Tasks:
- a) In the passage on UAE business sales, how many Arabic daily newspapers must carry a summary of the sale contract?
- b) List the assets that the passage on UAE business sales gives as examples of what a buyer might purchase without the commercial licence.
- c) Continue the passage on UAE business sales from where it ends.

== Supplied passage ==

The UAE Commercial Transactions Law (the Commercial Code) sets out some of the procedures and requirements and, at article 42, provides that any sale contract involving the transfer of a “business” must be signed before a notary public and subsequently entered in the commercial register5. In addition, a summary of the sale contract must be published in two Arabic daily newspapers in the UAE with an interval of one week between them. This advertisement period is intended to provide creditors time to object to the sale.
We have recently discussed the above procedural requirements of article 42 of the Commercial Code with the DED in order to ascertain what constitutes a “business” for the purposes of the Commercial Code and in what circumstances the above procedure must be followed. We understand that, if the commercial licence of the company forms part of the assets to be sold, the procedural requirements of the Commercial Code must be met.
However, if the commercial licence is not to be transferred or otherwise amended - such that the buyer is purchasing other assets such as stock, contractual arrangements, equipment and employees only - then the DED has informed us that the procedural requirements will not need to be complied with6.
Footnotes
- It should be noted that: (i) the formalities and procedures are generally determined by each Emirate separately - this article has been prepared as a brief overview of the main steps and key documents common throughout the Emirates; (ii) a company may need to obtain further consents or meet additional requirements specific to the industry in which it operates; (iii) each application will be considered on its merits by the relevant government authorities and, in each case, additional requirements may be imposed or usual requirements may be waived.

===
== Data shown ==

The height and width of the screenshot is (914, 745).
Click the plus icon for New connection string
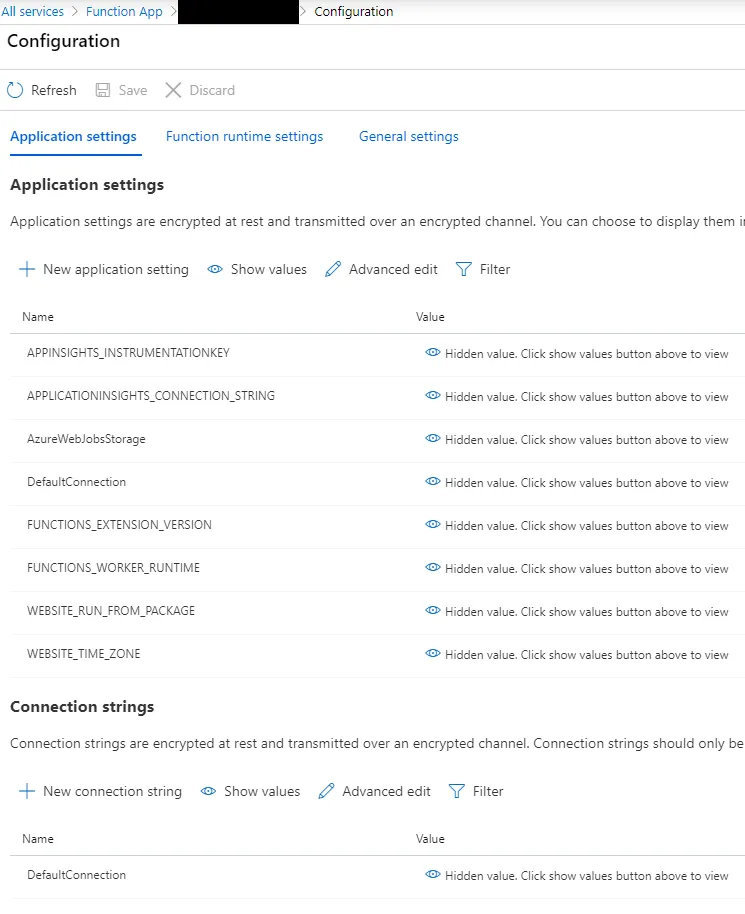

===

Answers:
- a) Two, with one week between the two publications.

- b)
- Stock
- Contractual arrangements
- Equipment
- Employees

- c)
- Other government departments or bodies overseeing elements of the company’s business may have their own additional advertisement requirements although the new licensing law in Dubai should hopefully mean that such requirements are now coordinated centrally through the DED.
- It is common practice for the STA to be in both Arabic and English.
- LLC equivalent to memorandum and articles of association.
- It should be noted that, while the Dubai DED maintains a separate commercial register for each company, in Abu Dhabi the commercial register currently forms part of the relevant company’s commercial licence.
- The view of the DED may change over time and we would therefore urge caution and that the position be checked on each occasion to confirm that the procedures do not need to be complied with (a failure to do so when required would render the transaction void).